Hence, I suppose the only "sense" Christianity can make of someone like Li'l Zé, or the only way the Gospel can "handle" the Li'l Zé's of the world is by truly supernatural means. Only the Holy Spirit can, or would, change a heart like Li'l Zé's. Unfortunately, he so consistently hardens his heart against natural goodness––and has been so deeply hardened by life––that it may be just as much an act of God's glory, as a just God, to release Li'l Zé to a perpetual insensibility to supernatural goodness. This is an important truth: if you can't love anything natural, the supernatural has that much less ability to generate divine love in such a craggy heart. If you don't have a natural affection for animals, you lack one step in the ladder that rises to loving the Maker of animals. Perhaps because Li'l Zé insists the world be as bleak and mercenary as he feels it is, he ends up with exactly the world he deserves, that is, the world of his own making. Getting a whole world all to yourself, all by yourself––that is, in a sense, all that the doctrine of Hell means: you get to wallow in your own delusions and fears forever since you chose to wallow in them, and make others wallow with you, before dying.

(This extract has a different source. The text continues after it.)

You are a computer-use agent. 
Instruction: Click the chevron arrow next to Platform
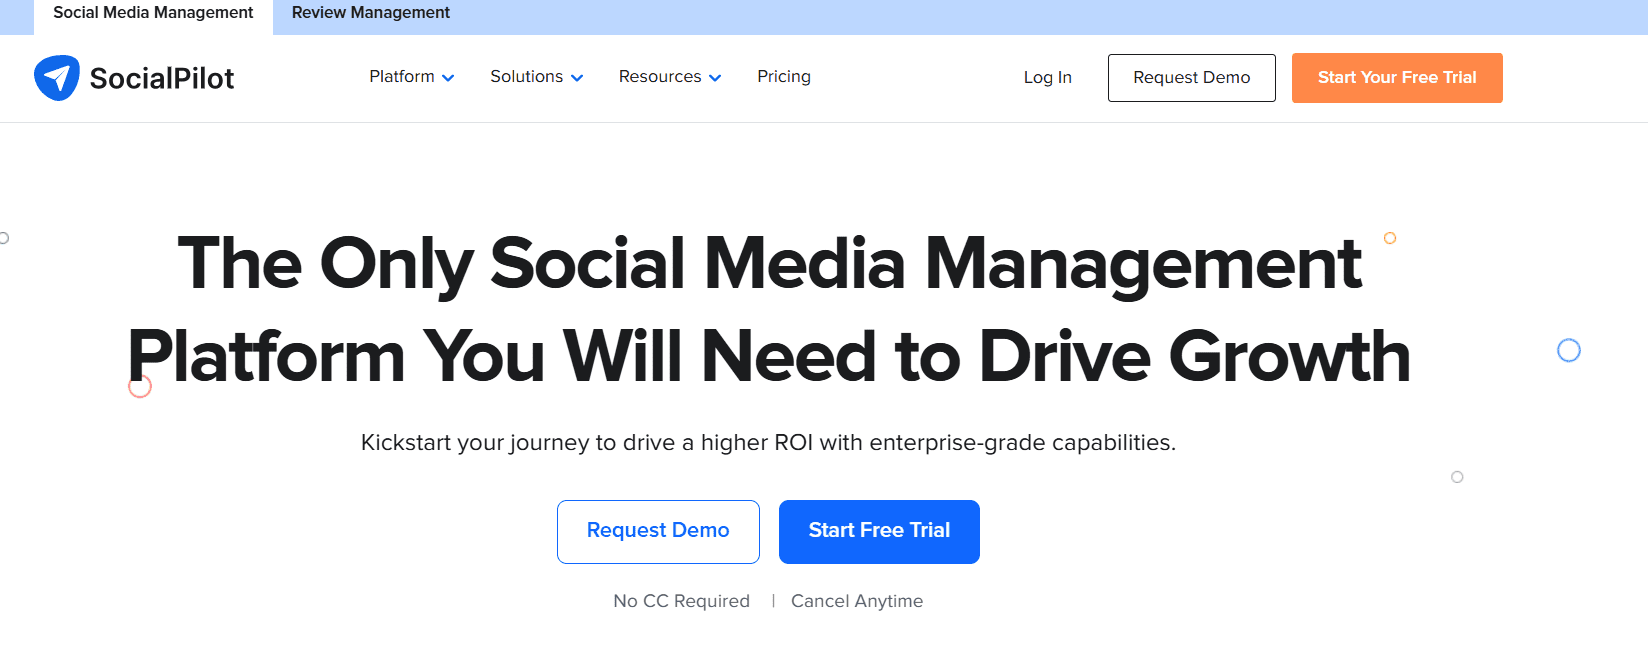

It dawns on me, of course, that a secular ethic has an even harder time making sense of Li'l Zé, since, on that ethic, life is about maximizing your own human potential without causing inordinate suffering in others. And while Li'l Zé certainly caused plenty of suffering in others, it is arguably impossible to say he caused inordinate suffering, since he instinctively followed a fiercely self-authentic "inner compass" and a socially regulated ethic that can only be judged from within the very milieu in which it functions. To deny the reality of absolute good and evil is to allow for two absurdities: first, that nothing Li'l Zé, or someone like him, does is intrinsically evil, and, second, that there is no truly greater good for which Li'l Zé, or any other person, could live and be called simply good. Goodness resides in an execution of one's will, as the power of affection, to gravitate towards that which is good. If, however, that-which-is-good simpliciter does not exist, there is nothing toward which the will can gravitate in principle, and thus, no one is good. Consequently, if no one is good, no one is bad, and Li'l Zé is not evil or mean or villainous: he's simply amoral in a different way. Which is of course just more bullshit to be shoveled out by secularist ethics.